Imagine walking into a store to find that only the products that interested you were displayed. From the magazine rack through clothing to the food hall, the store was laid out to reflect your tastes and interests. You’d go back, right? You’d buy, right?
In an e-commerce store, you can literally do that, and you can start before the visitor even reaches your website and continue after they leave.
Personalizing every stage of the customer journey makes a customer’s experience of your store and your brand way better.
Customers love personalization:
- 59% of shoppers think it’s easier to find more interesting products on personalized e-tail stores
- 56% are more likely to return to a store that recommends products
- 53% believe that personalized stores offer a valuable service
- 45% are more likely to shop on a site that offers personalized recommendations
Retailers should love it too:
- Personalized products and offers improve click-through rates by 14% and boost conversion rates by 10%
- Adding personalization experience to shopping could result in a 7.8% increase in sales, according to O2’s ‘The Rise of Me-Tail’ study
- 94% of companies say personalization is ‘critical to current and future success’
- Companies that use data-driven personalization as the main basis for their marketing and sales decisions can improve ROI by as much as 15% – 20%
Great.
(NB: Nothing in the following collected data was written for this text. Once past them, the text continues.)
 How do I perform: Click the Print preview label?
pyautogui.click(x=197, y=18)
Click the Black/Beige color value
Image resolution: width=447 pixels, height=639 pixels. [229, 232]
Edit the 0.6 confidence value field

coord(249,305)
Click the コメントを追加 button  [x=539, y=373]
Everyone’s happy, right?
Not quite. While 83% of e-tailers think they do a satisfactory job of offering their customers a personalized experience, only 29% of their customers agree. There’s a lot of room for improvement, and the e-commerce stores that make personalization work for their customers will see it work for them too. In a marketplace where only a third of customers feel they’re well-served, there’s a solid competitive advantage waiting to be picked up.
When you embrace personalization, you’re giving customers not just what they want, but what they expect. 85% of internet users say they specifically expect personalization.
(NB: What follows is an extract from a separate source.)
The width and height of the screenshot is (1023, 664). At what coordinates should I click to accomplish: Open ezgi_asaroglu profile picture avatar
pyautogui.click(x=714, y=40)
Personalization by Channel
Modern consumer journeys are omnichannel. Looking at individual channels in isolation doesn’t make sense when you’re doing strategy because that’s not how customers look at them. For instance, mobile cart abandonment rates are notoriously in the high 90s, so people aren’t buying on mobiles, right?
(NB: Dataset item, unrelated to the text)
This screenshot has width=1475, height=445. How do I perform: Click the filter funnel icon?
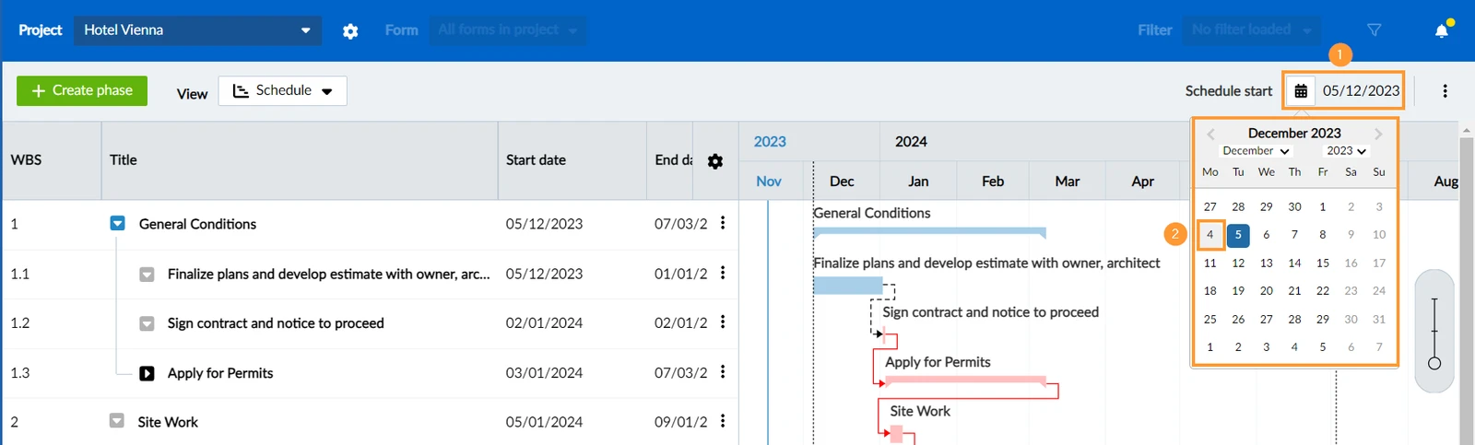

Right. They’re shopping on mobiles, then the same person comes back and buys on desktop later. Look at devices or channels and the picture is distorted.
Tracking Across Channels?
Customer tracking across channels is difficult but it can be done and more accurate understanding of customer behavior is worth the effort. One effective method is to use Google Analytics’ User ID. User ID authenticates a visitor as a shopper on your website and is attached to them, not their device, so you can watch people not channels. There’s a how-to on this here.
For implementing personalization, though, it makes sense to look at channels individually because the techniques required are different. Personalization is more effective across channels – 40% of customers buy more from e-tailers who offer omnichannel personalization – but it has to be implemented within the limitations and opportunities each channel offers. It’s important to remember that we’re often addressing the same customer, but we can’t use the same methods on-site as for push notifications.
And it makes sense to start personalization efforts where your customers will start interacting with your brand: your website.
Website personalization is the starting place of most e-commerce personalization efforts because it’s where your business happens – it’s where people pay. That’s likely to change as social channels integrate buy buttons into their user experiences, but for now it remains true for most e-tailers.
It’s also where your product pages live and where customers hopefully spend the majority of their shopping experience. And they want personalization: 74% of customers say they get frustrated when websites offer content that has nothing to do with their interests.
The majority of e-commerce customers will arrive directly onto product pages or other pages than the homepage, so personalization that begins with different banners or homepage product displays is of limited utility.
On the other hand, when customers arrive at your homepage you have limited information about them. When they arrive at a product page, by contrast, you know to some degree the products they are interested in, and you can begin personalizing on that basis by offering ‘products like.’
Acquiring Data for Content Personalization
The most effective way to immediately get useable data on your customers is to track their actions.
Track On-site actions like browsing, time on page, adds to cart, clicks.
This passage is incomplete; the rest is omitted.